Both my DSLRs (Nikon D5100 and D600) only use flash in the program modes (which means program, shutter prio, aperture prio, manual) if and only if I have either (a) popped up the internal flash or (b) put on a flash (or flash trigger etc) on the camera.


----------



## lennon33x (Jan 11, 2014)

Gaffer's tape?


----------



## Josh66 (Jan 11, 2014)

Solarflare said:


> Both my DSLRs (Nikon D5100 and D600) only use flash in the program modes (which means program, shutter prio, aperture prio, manual) if and only if I have either (a) popped up the internal flash or (b) put on a flash (or flash trigger etc) on the camera.



Yeah, I don't use Nikon, but every camera I've used was the same.  For flash to be on by default in aperture priority just seems weird...


----------



## Dao (Jan 11, 2014)

Gavjenks said:


> If whatever is on page 39 doesn't work, duct tape will.



Any recommendation on the color of the duct tape?  Should I go with White or Black?


----------



## lennon33x (Jan 11, 2014)

Dao said:


> Any recommendation on the color of the duct tape?  Should I go with White or Black?



Don't use duct tape. The residue is gonna be a pain to get off. Use gaffers tape.
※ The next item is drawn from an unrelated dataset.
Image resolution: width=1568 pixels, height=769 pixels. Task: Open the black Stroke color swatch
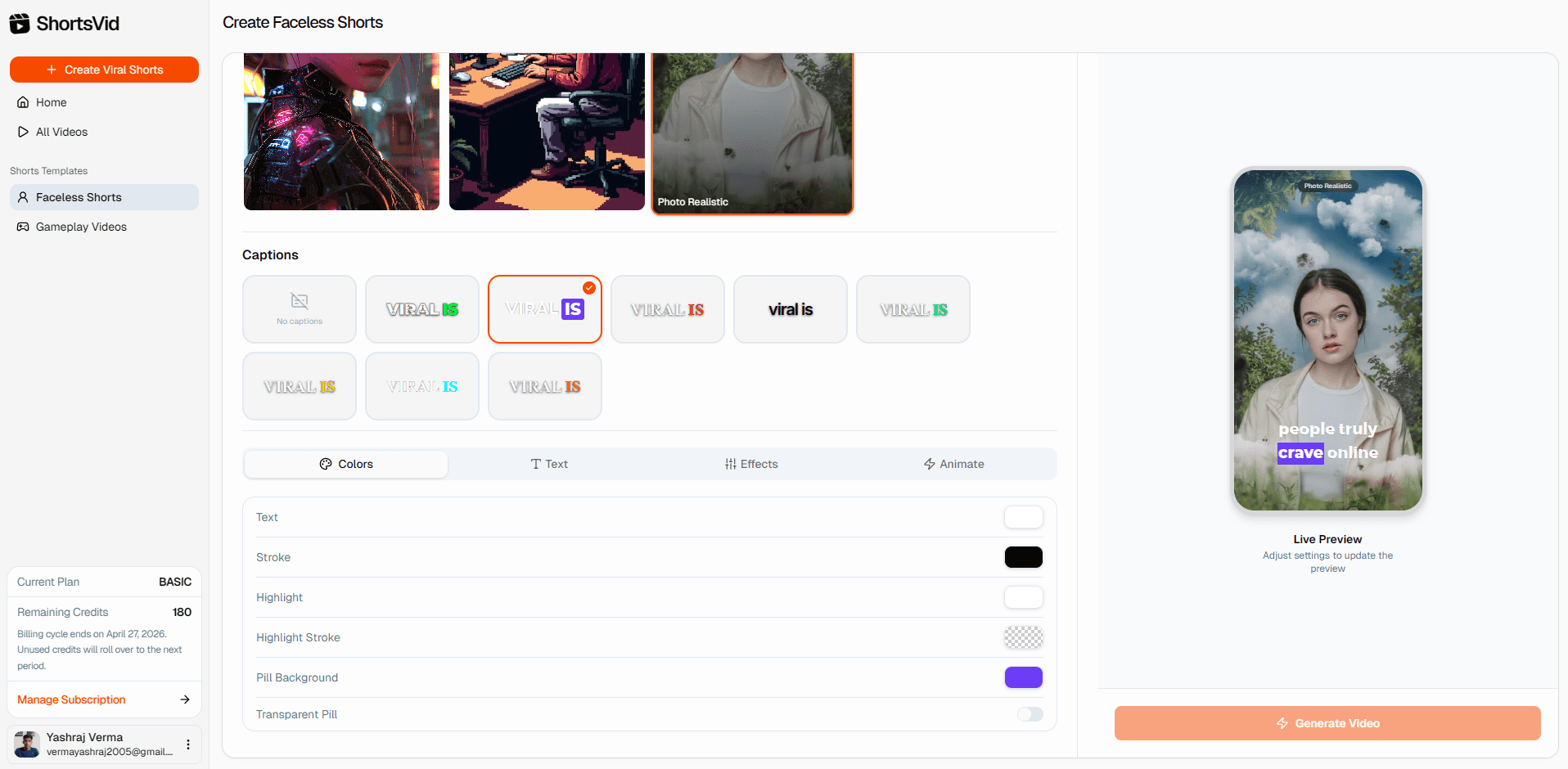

It's black and will not leave any sticky residue


----------



## Trever1t (Jan 11, 2014)

I have white gaffer's tape,is that ok to use?


OP, close the flash and take the camera off the auto mode that causes it to pop up!


----------



## snowbear (Jan 11, 2014)

For Nikon, use black or red gaffer's tape.  For a Canon, I'd go with white to match those lenses of theirs.


----------



## Gavjenks (Jan 11, 2014)

As far as I'm concerned, on camera flash is useless enough that it wouldn't be out of the question to:
1) Let it pop up.
2) Grip firmly with a pair of pliers
3) Wrench as hard as you can.
4) File down any sharp bits.
5) Crack a beer.

That's almost *too good* for on camera flash.  Sadly it might end up breaking everything and thinking on camera flash is perpetually on and never let you use your hotshoe ever again, etc. (annoying even beyond the grave), Sigh.  But one can dream.


----------



## Dao (Jan 11, 2014)

Gavjenks said:


> As far as I'm concerned, on camera flash is useless enough that it wouldn't be out of the question to:
> 1) Let it pop up.
> 2) Grip firmly with a pair of pliers
> 3) Wrench as hard as you can.
> ...



Or just get a 5D and never need to worry about it.


----------